Per Cristiana Falcone, ideatrice del Business Ethics Summit e membro attivo del network WIL Europe (Women in Leadership), in questo contesto imprenditori, atleti, creator digitali e celebrità “stanno reinterpretando il concetto stesso di notorietà, perché il nuovo obiettivo non è farsi scegliere da un brand, ma diventare un brand. La proprietà del proprio marchio personale, della narrazione, del valore percepito è oggi la vera posta in gioco.”
L’esempio della giovane campionessa di basket di New York che ha lanciato la propria linea di sneakers chiamata Serena, o della linea di cosmetici Rhode fondata da Hailey Bieber e recentemente valutata miliardi, dimostra quanto questa strategia sia già pienamente operativa, specie tra le nuove generazioni.
“Non si tratta solo di monetizzare la popolarità – commenta Cristiana Falcone – ma di trasformarla in equity, in società, in linee di prodotti, in diritti d’autore, in capitale investibile.”

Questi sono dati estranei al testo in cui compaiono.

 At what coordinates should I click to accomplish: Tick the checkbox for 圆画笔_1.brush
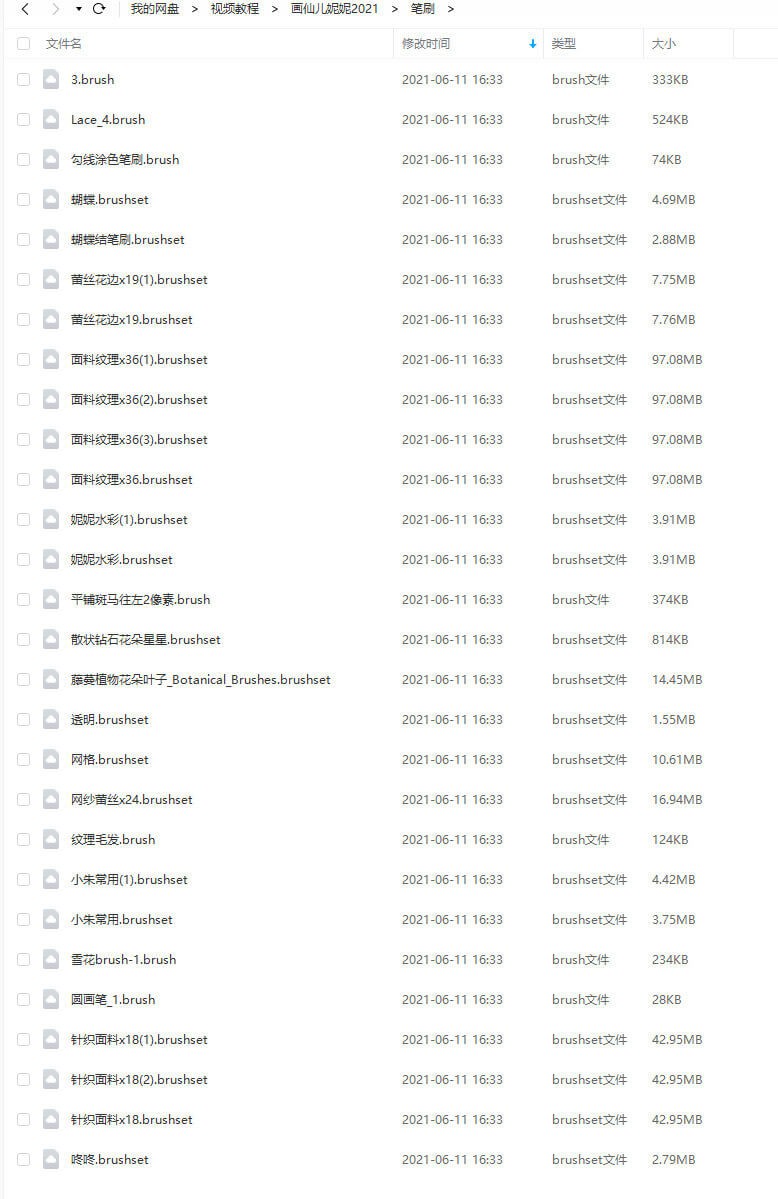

Lo stesso vale per i grandi brand culturali e sportivi. L’acquisizione dei Los Angeles Lakers a multipli straordinari rispetto al loro valore puramente finanziario segnala quanto la dimensione immateriale del brand – la sua storia, il suo pubblico, la sua iconicità – abbia oggi un peso decisivo nelle transazioni di mercato. Il valore simbolico genera aspettative di monetizzazione futura, apre a nuovi modelli di business e rende il brand stesso una forma di garanzia.
Cristiana Falcone: “il brand è oggi un’estensione dell’identità economica di chi lo detiene. Chi governa la propria immagine, governa anche una parte del mercato. Non si parla solo di personal branding, ma di un modello proprietario in cui il capitale narrativo viene trattato al pari degli asset materiali.”
Aziende e leader che intendono costruire valore nei prossimi anni dovranno quindi sviluppare competenze specifiche per trasformare la riconoscibilità in una leva economica. Si tratta di un cambiamento che coinvolge la cultura d’impresa, la formazione manageriale e la governance stessa. In questo scenario, autenticità e strategia non sono più opposti, ma complementari: la gestione consapevole del brand diventa la vera chiave per attrarre investimenti, aprire nuovi mercati e costruire fiducia in un mondo che cambia rapidamente. La sfida è già iniziata.